Again it's Zvi Litvinoff's last day in Poland. He walks home after saying good-bye to his friend and removes from his coat the brown paper package his friend had given him. On the outside is written, "To be held for Leopold Gursky until you see him again" (9.1).
He checks his pockets for his passport and tickets.
Zvi travels from Poland to Spain, from Spain to Lisbon, and then from Lisbon to Chile, where one of his father's cousins lives. He does some random stuff before finding a job working in a pharmacy. Finally he's able to afford a place of his own and, unpacking his stuff, he finds the brown paper package his friend had given him.
He saves up money to bring his sister Miriam over from Poland.
Zvi buys a shortwave radio and listens to the news from Europe, as the Nazis invade Poland.

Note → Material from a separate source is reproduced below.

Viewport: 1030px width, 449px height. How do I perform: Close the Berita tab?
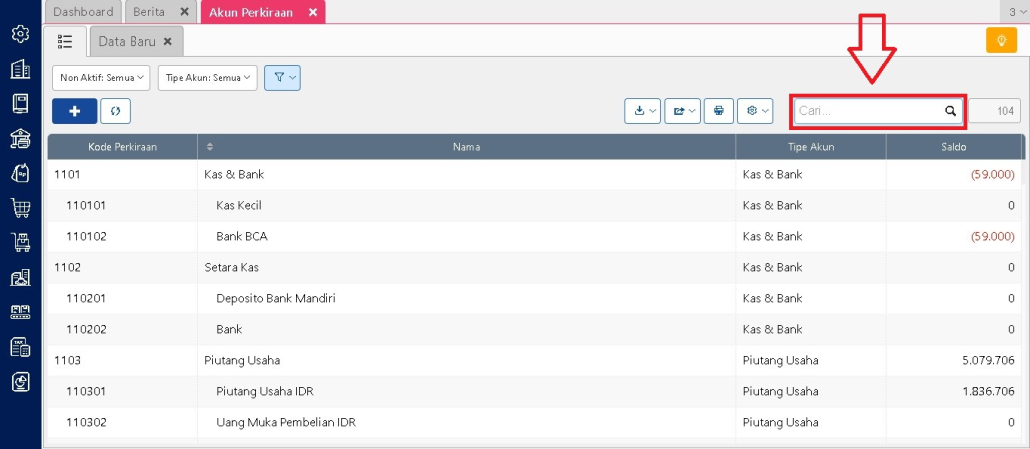coord(184,12)
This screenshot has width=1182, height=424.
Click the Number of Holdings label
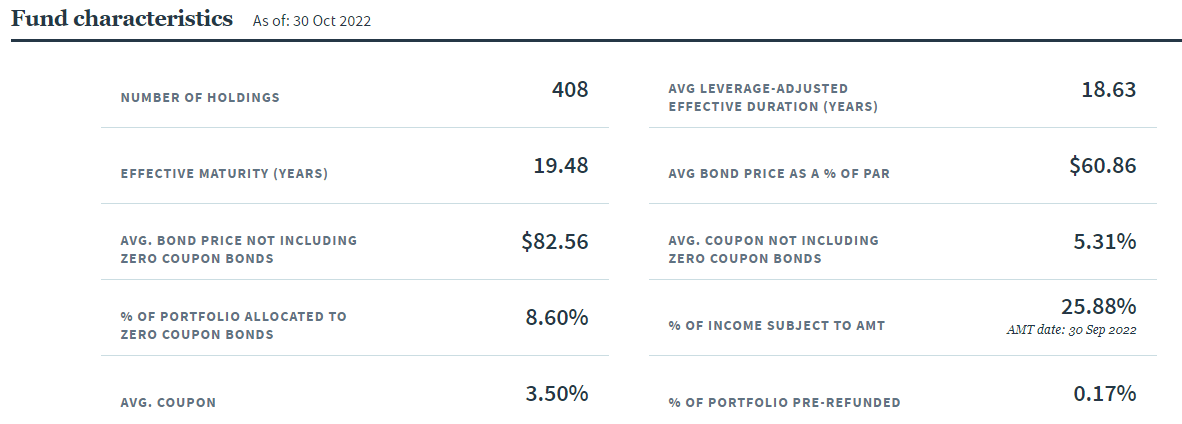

He prefers to be alone. When people invite him over to their house he makes an excuse. One time he lies and says he has some writing to finish. This starts the rumor that he is a writer.
Eventually, the pharmacy closes and Litvinoff is hired as a teacher at a Jewish day school.
World War II ends, and over time he learns that everyone in his family is now dead.
Now thirty-two years old, he meets Rosa at a café. They begin dating. The night after their first kiss, Litvinoff experiences terrible self-doubts—that he's not good enough for her, etc.
He takes the bus home, takes off his clothes, and sits naked in the dark.
He mumbles the words on the piece of paper he keeps folded in his breast pocket. The words have almost become an incantation for him over the years.
Later that night, Litvinoff takes the brown paper package from inside his suitcase. He opens it, places the contents onto his desk, and burns the envelope.